(Extracted data entries)
'''
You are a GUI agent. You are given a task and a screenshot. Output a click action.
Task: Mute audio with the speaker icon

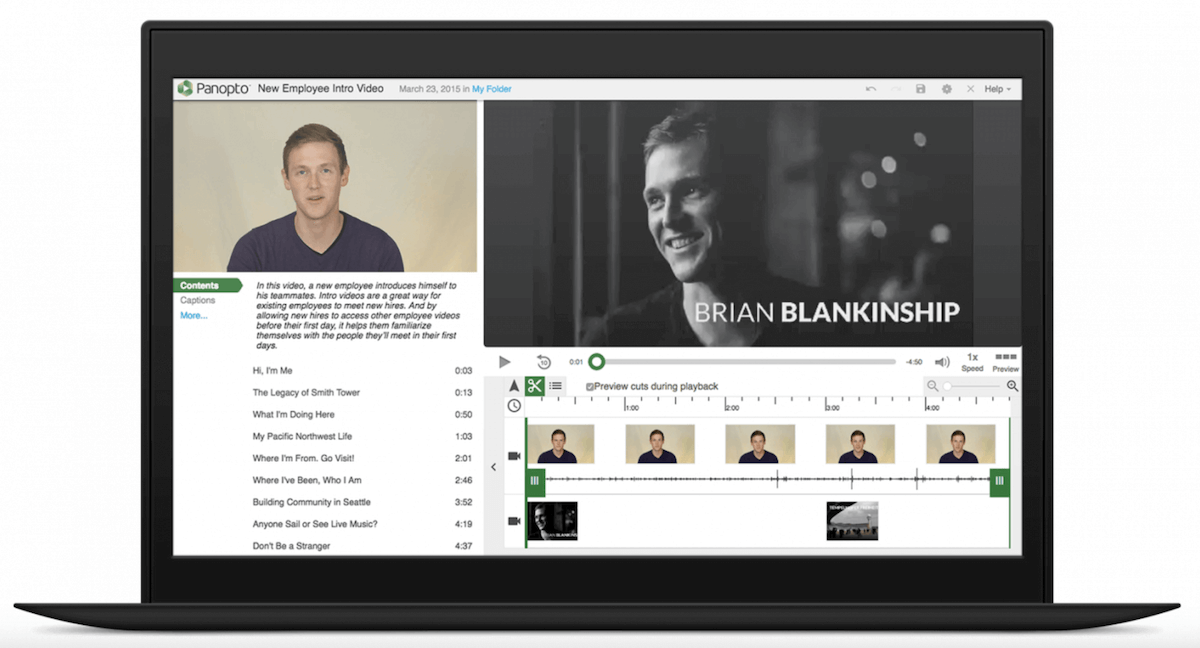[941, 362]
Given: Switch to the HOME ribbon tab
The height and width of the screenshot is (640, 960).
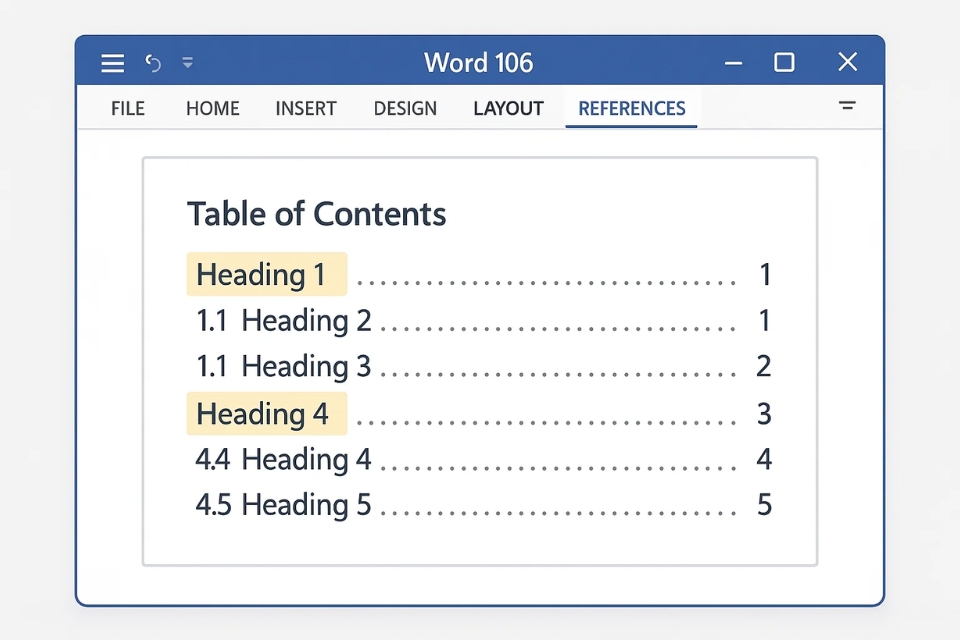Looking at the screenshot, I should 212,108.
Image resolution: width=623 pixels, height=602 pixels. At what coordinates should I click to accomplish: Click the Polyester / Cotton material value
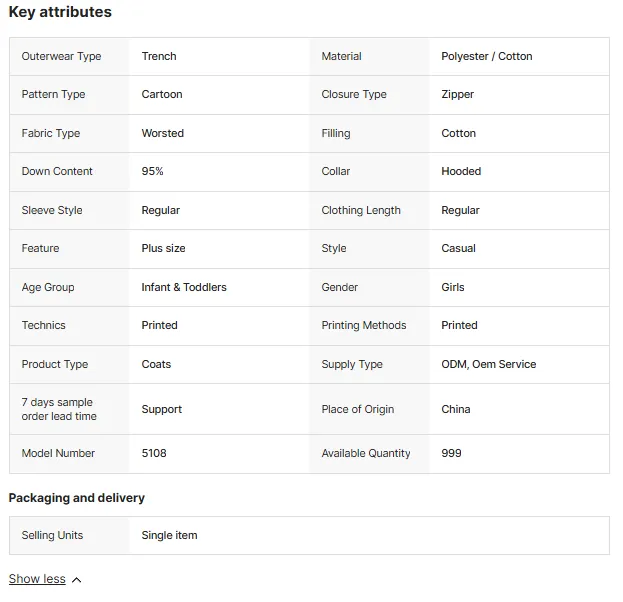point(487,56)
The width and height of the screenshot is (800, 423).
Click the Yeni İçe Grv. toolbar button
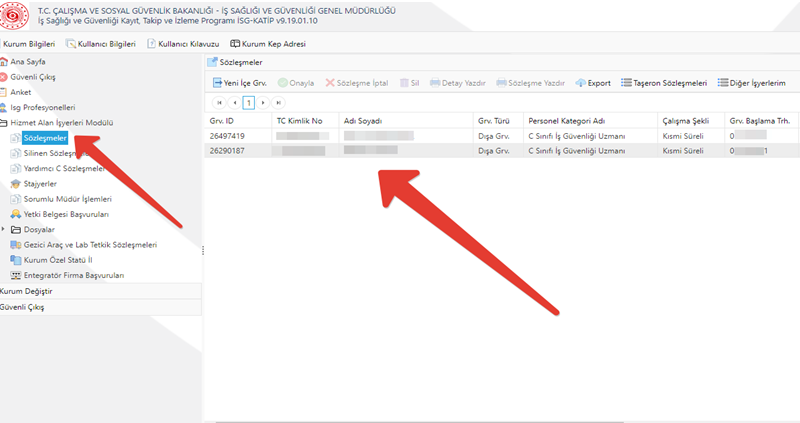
'''
* Exercise goal *
Leave the pictures out and return each entry exactly.

* Exercise result *
You are a GUI agent. You are given a task and a screenshot. Output a click action.
Task: Mute audio with the speaker icon

[941, 362]
Given: Switch to the HOME ribbon tab
The height and width of the screenshot is (640, 960).
Looking at the screenshot, I should 212,108.
Image resolution: width=623 pixels, height=602 pixels. At what coordinates should I click to accomplish: Click the Polyester / Cotton material value
point(487,56)
The width and height of the screenshot is (800, 423).
Click the Yeni İçe Grv. toolbar button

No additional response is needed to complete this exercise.